Dadjè FC : La gloire et l’improvisation

 Dadjè FC : La gloire et l’improvisation

Dadjè FC a offert au Bénin l’une de ses plus belles fièvres footballistiques. En juin 2025, le club brandissait fièrement son premier titre de champion national, un exploit salué par un geste fort de sa société de gestion : un million de FCFA pour chaque joueur, 200 000 pour chaque employé. Une prime généreuse, perçue comme le signe d’une gestion saine et maîtrisée. Ce geste a conquis les cœurs, mais il a aussi masqué une réalité bien plus sombre. Car derrière les liesses populaires et les distributions d’argent liquide, se cache un schéma récurrent d’impréparation criante  une impréparation qui menace aujourd’hui l’honneur du club sur la scène continentale.

L’histoire se répète, sinistre et prévisible. En juillet 2024, à la veille de son entrée en Coupe de la Confédération, Dadjè FC frôlait déjà la désintégration : entraînements reportés, joueurs encore en vacances, organisation paralysée. Un an plus tard, alors qu’il s’apprête à affronter le redoutable Al Ahly de Tripoli en préliminaires de la Ligue Africaine des Champions, le club retombe dans les mêmes travers : préparation bâclée, absence de stage de mise au point, logistique bancale. Même scénario, seules les compétitions et les adversaires changent.

Une question revient sur toutes les lèvres : comment un club soutenu par une entreprise publique aussi puissante que la SONEB, générant des milliards, peut-il se présenter dans un tel désordre à l’échelle africaine ? La réponse semble tristement évidente : le déblocage des fonds. L’argent, pourtant promis et vital, arrive toujours trop tard  comme une perfusion administrée à un patient déjà en état de choc. Les fonds anticipés, indispensables pour organiser un stage, assurer les transports, l’hébergement, et garantir une concentration optimale, sont souvent bloqués dans les méandres administratifs. Le champion du Bénin est donc condamné à improviser sa grandeur.

Ainsi, la générosité affichée après la victoire ne saurait masquer les carences profondes. Elle n’est que l’autre face d’une médaille éraflée. Elle dissimule un système qui célèbre les résultats a posteriori, mais refuse d’investir dans les conditions de leur avènement. On récompense le fruit, mais on néglige l’arbre. Dadjè FC, devenu symbole de fierté nationale, est livré à lui-même au moment où il a le plus besoin de soutien. Il est contraint de puiser dans ses propres ressources pour combler les absences d’un actionnaire invisible au moment crucial.
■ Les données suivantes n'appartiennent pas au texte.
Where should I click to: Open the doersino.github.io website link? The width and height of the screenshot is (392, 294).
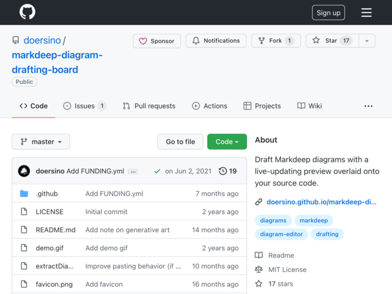[321, 202]
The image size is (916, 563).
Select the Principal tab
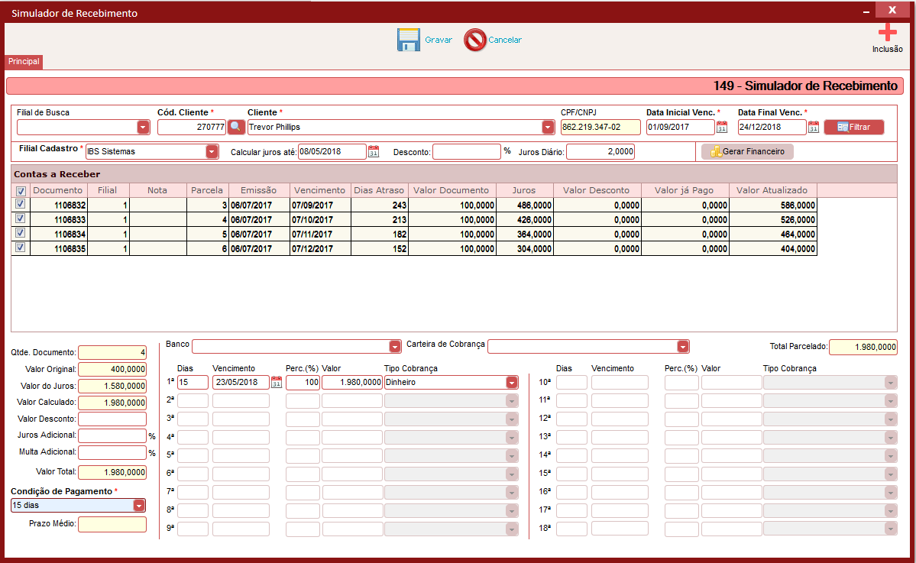[x=24, y=61]
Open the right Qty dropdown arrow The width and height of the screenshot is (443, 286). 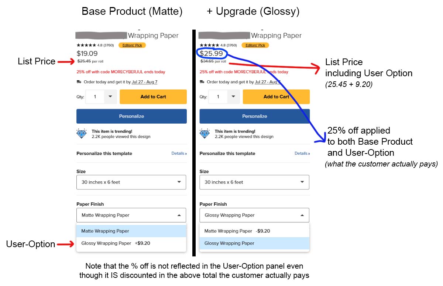(x=233, y=97)
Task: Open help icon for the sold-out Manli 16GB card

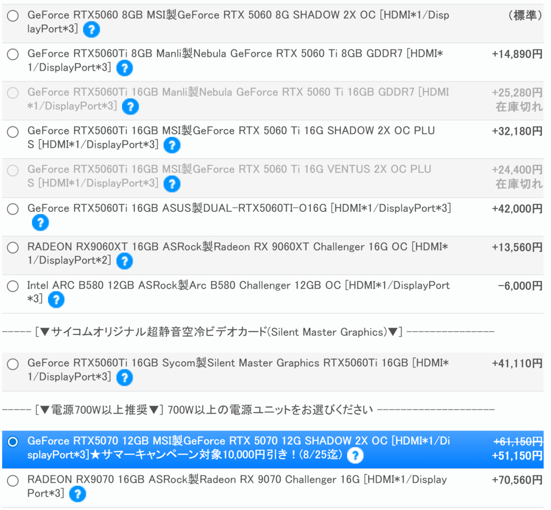Action: (130, 107)
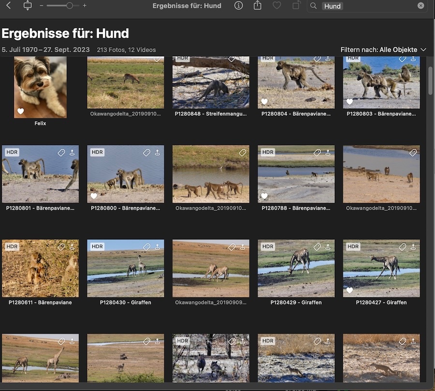Clear the search field with the x icon
This screenshot has width=435, height=391.
[x=421, y=6]
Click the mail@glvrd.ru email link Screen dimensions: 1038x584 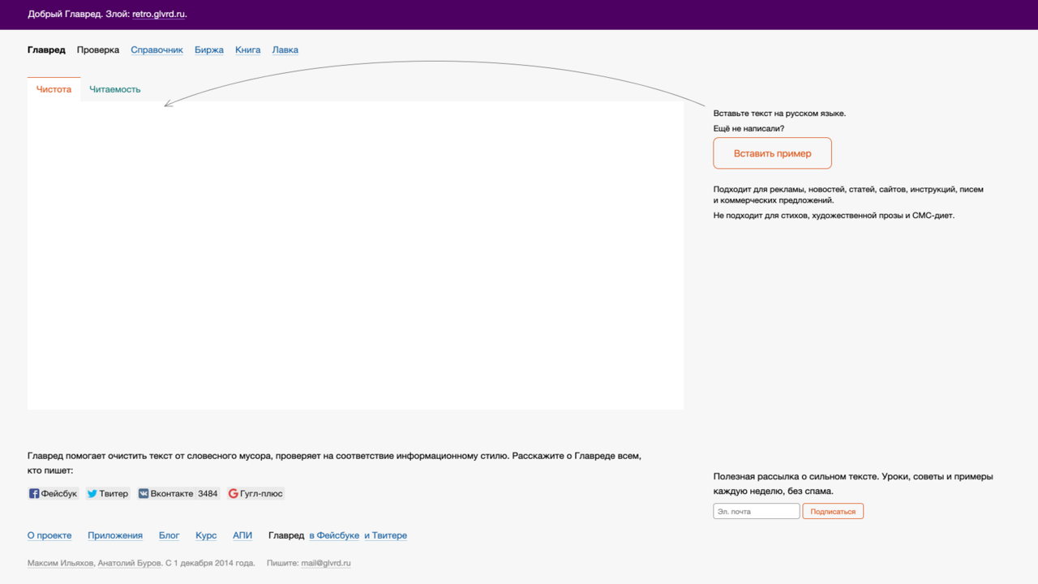(x=326, y=563)
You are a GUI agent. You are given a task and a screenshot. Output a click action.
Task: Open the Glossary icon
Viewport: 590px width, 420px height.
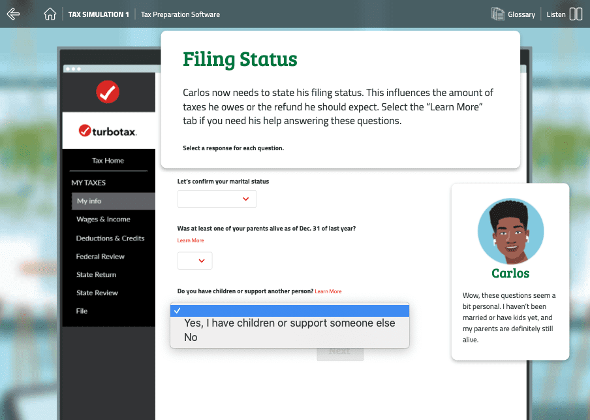pyautogui.click(x=498, y=14)
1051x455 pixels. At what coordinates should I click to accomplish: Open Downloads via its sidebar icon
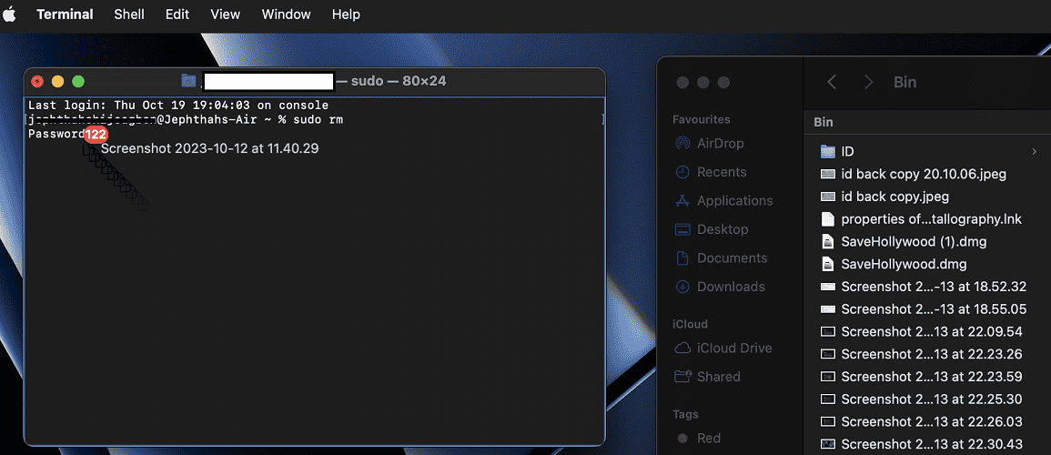682,288
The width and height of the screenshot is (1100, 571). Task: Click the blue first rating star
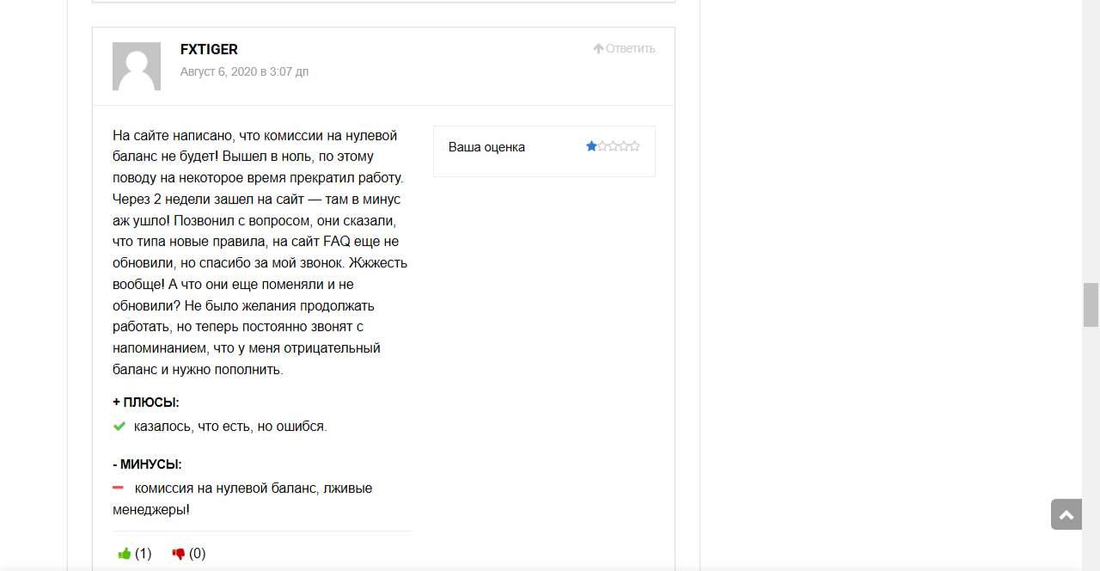[x=591, y=146]
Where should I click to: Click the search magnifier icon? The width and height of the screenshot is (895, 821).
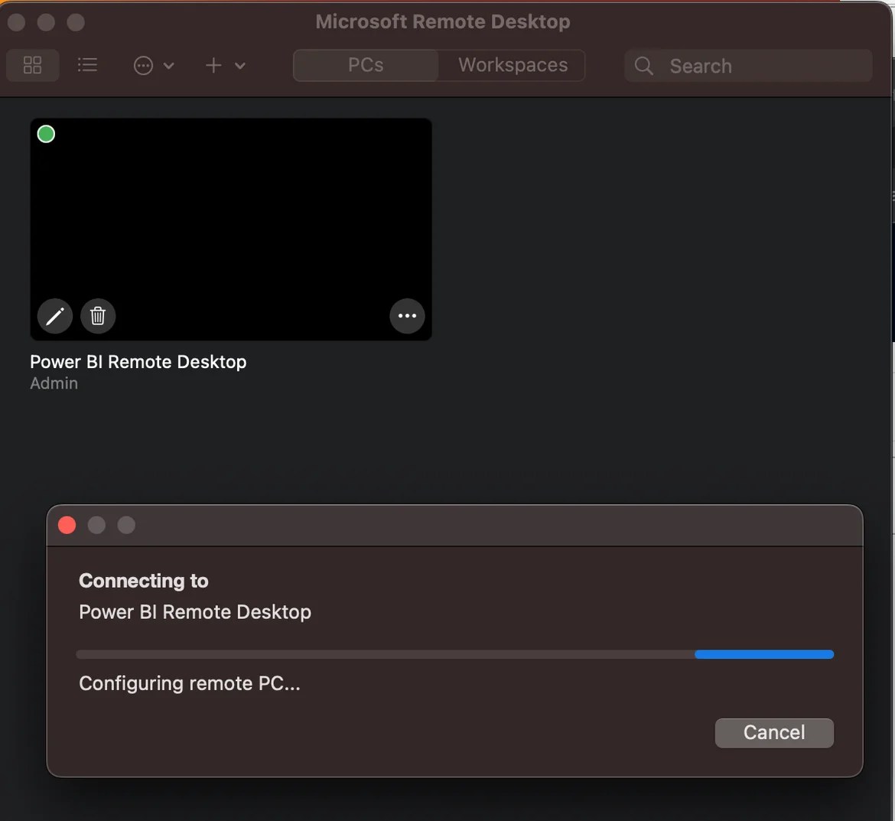click(x=643, y=66)
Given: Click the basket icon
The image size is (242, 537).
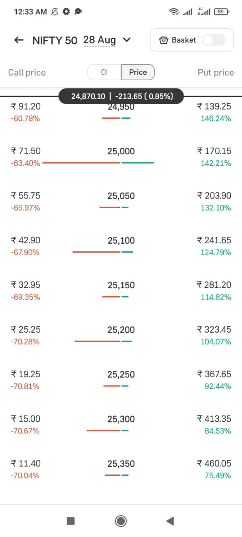Looking at the screenshot, I should [x=163, y=40].
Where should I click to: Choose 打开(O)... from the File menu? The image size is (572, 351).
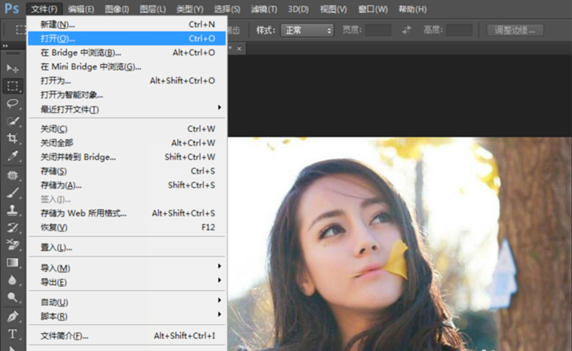coord(57,39)
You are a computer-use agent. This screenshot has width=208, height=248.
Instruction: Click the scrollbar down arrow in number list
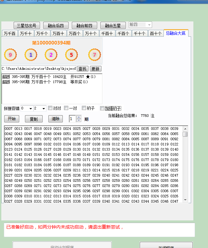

À l’heure où ses joueurs s’apprêtent à défendre les couleurs du Bénin face aux géants du continent, leur plus grand adversaire n’est peut-être pas sur le terrain, mais dans les bureaux où l’on tarde encore à signer les chèques. La véritable préparation d’une équipe ne se mesure pas à la prime versée après un trophée, mais à la rigueur, l’anticipation et le sérieux avec lesquels on construit ses ambitions. Et à ce jeu-là, Dadjè FC, malgré son titre, n’est toujours pas prêt.